▶ _READING TEXT_:
Subject: Re: [PATCH 10/19] readahead: state based method

Wu Fengguang a ?crit :

> include/linux/fs.h | 8 +
>
> --- linux-2.6.15-rc2-mm1.orig/include/linux/fs.h
> +++ linux-2.6.15-rc2-mm1/include/linux/fs.h
> @@ -604,13 +604,19 @@ struct file_ra_state {
> unsigned long start; /* Current window */
> unsigned long size;
> unsigned long flags; /* ra flags RA_FLAG_xxx*/
> - unsigned long cache_hit; /* cache hit count*/
> + uint64_t cache_hit; /* cache hit count*/
> unsigned long prev_page; /* Cache last read() position */
> unsigned long ahead_start; /* Ahead window */
> unsigned long ahead_size;
> unsigned long ra_pages; /* Maximum readahead window */
> unsigned long mmap_hit; /* Cache hit stat for mmap accesses */
> unsigned long mmap_miss; /* Cache miss stat for mmap accesses */
> +
> + unsigned long age;
> + pgoff_t la_index;
> + pgoff_t ra_index;
> + pgoff_t lookahead_index;
> + pgoff_t readahead_index;
> };

Hum... This sizeof(struct file) increase seems quite large...

Have you ever considered to change struct file so that file_ra_state is not
embedded, but dynamically allocated (or other strategy) for regular files ?

I mean, sockets, pipes cannot readahead... And some machines use far more
sockets than regular files.

I wrote such a patch in the past I could resend...

Eric

2005-11-25 15:31:48

by Eric Dumazet

[permalink] [raw]

Subject: Re: [PATCH 10/19] readahead: state based method

Eric Dumazet a ?crit :

> Hum... This sizeof(struct file) increase seems quite large...

▶ _REQUIREMENTS_:
1. Answer these from the patch reply:
(a) In the patch, what type does cache_hit change to?
(b) Which two things does Eric say cannot readahead?
(c) What date and time appear on the post?
2. Quote the patch reply word for word, starting at "Have you ever" and ending at "than regular files.".

▶ _EXCERPTED RECORDS_:
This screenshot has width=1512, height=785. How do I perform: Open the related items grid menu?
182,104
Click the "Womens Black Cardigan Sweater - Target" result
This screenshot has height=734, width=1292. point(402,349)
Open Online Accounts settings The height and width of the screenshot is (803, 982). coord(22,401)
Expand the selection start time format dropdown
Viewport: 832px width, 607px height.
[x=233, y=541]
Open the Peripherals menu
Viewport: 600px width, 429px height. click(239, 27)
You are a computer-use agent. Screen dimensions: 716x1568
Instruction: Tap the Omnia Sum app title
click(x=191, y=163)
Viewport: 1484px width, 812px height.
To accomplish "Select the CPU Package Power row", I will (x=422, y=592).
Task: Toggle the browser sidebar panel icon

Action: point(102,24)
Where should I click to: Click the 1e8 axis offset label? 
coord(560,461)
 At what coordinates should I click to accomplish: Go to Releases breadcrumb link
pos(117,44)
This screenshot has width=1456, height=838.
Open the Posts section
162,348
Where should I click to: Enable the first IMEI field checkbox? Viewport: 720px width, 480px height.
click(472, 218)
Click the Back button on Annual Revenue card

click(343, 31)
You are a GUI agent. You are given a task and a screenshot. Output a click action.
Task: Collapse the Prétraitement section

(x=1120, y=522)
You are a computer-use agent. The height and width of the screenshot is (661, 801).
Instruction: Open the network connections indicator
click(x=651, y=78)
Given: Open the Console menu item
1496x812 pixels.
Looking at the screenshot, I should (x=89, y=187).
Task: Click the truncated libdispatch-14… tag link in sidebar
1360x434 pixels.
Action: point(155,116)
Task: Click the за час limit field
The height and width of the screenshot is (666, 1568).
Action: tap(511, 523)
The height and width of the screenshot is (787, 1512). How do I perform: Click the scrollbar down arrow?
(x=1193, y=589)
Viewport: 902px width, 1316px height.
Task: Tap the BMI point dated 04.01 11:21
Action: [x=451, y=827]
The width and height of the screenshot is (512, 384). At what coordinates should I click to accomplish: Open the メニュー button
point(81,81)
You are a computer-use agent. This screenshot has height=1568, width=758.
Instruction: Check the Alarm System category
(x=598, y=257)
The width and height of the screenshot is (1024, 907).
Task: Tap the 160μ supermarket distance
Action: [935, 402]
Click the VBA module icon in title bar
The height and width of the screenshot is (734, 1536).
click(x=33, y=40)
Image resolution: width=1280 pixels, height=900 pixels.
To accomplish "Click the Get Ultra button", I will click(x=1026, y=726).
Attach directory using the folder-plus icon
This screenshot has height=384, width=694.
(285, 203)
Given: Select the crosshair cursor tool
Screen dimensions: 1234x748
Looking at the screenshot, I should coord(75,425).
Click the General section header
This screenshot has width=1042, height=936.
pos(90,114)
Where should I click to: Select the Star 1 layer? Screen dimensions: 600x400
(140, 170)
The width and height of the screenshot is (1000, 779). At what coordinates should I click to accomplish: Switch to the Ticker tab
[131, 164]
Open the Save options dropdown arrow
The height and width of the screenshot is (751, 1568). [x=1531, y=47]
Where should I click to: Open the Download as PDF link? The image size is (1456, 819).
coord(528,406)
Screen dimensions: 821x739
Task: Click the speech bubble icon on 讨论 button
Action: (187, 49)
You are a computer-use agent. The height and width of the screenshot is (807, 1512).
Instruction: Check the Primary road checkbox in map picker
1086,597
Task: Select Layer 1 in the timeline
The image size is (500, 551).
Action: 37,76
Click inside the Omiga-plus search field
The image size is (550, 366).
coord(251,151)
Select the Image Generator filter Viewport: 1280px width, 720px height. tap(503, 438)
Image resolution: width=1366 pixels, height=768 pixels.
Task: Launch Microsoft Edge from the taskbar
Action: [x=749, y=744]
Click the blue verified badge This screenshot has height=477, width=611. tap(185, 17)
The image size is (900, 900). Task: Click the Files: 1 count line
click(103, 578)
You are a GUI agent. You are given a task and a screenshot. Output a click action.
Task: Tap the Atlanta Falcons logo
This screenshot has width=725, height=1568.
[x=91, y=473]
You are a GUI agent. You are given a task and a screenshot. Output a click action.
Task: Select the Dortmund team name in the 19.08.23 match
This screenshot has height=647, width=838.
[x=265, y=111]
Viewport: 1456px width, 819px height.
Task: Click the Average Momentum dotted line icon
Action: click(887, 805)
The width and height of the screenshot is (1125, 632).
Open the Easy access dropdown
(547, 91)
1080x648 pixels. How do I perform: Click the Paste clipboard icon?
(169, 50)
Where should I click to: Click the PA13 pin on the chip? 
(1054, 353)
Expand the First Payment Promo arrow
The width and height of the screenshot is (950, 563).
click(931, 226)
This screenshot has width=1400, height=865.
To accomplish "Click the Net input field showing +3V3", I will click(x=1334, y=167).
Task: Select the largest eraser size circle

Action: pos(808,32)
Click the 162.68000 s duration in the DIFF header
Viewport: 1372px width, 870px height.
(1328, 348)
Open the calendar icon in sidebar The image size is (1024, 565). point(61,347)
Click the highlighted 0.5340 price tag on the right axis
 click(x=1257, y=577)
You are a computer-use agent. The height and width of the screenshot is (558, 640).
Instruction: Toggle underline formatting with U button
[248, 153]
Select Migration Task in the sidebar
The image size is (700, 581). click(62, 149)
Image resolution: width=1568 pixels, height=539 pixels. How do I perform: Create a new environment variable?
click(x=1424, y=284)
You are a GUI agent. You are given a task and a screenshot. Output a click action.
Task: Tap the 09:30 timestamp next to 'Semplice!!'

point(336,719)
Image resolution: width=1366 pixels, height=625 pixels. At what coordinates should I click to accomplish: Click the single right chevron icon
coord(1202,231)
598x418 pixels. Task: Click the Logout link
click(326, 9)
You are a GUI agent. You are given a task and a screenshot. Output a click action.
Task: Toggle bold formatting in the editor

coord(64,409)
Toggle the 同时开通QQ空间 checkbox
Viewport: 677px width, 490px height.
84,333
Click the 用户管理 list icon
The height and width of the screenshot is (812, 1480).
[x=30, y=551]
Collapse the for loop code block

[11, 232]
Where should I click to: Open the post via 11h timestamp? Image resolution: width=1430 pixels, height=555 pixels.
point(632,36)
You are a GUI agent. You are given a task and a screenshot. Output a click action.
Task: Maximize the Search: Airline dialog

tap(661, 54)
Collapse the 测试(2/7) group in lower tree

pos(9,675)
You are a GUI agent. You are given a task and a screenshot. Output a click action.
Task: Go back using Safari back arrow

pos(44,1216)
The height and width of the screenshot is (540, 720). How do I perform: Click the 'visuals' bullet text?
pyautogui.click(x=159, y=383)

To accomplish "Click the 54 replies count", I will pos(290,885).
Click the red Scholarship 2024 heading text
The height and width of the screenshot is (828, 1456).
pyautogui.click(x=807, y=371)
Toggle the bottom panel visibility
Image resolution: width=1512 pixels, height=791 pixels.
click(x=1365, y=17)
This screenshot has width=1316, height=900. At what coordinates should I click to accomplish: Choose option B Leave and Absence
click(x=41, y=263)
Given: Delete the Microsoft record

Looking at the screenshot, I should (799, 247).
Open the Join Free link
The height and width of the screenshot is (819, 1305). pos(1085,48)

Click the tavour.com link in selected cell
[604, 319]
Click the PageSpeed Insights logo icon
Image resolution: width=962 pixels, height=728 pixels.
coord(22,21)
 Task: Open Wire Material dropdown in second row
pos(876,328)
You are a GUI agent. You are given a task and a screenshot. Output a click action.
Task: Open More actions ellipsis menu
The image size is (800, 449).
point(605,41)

▶ _PER-TASK OUTPUTS_:
1.
(a) uint64_t
(b) Sockets and pipes
(c) 2005-11-25 15:31:48

2.
Have you ever considered to change struct file so that file_ra_state is not
embedded, but dynamically allocated (or other strategy) for regular files ?

I mean, sockets, pipes cannot readahead... And some machines use far more
sockets than regular files.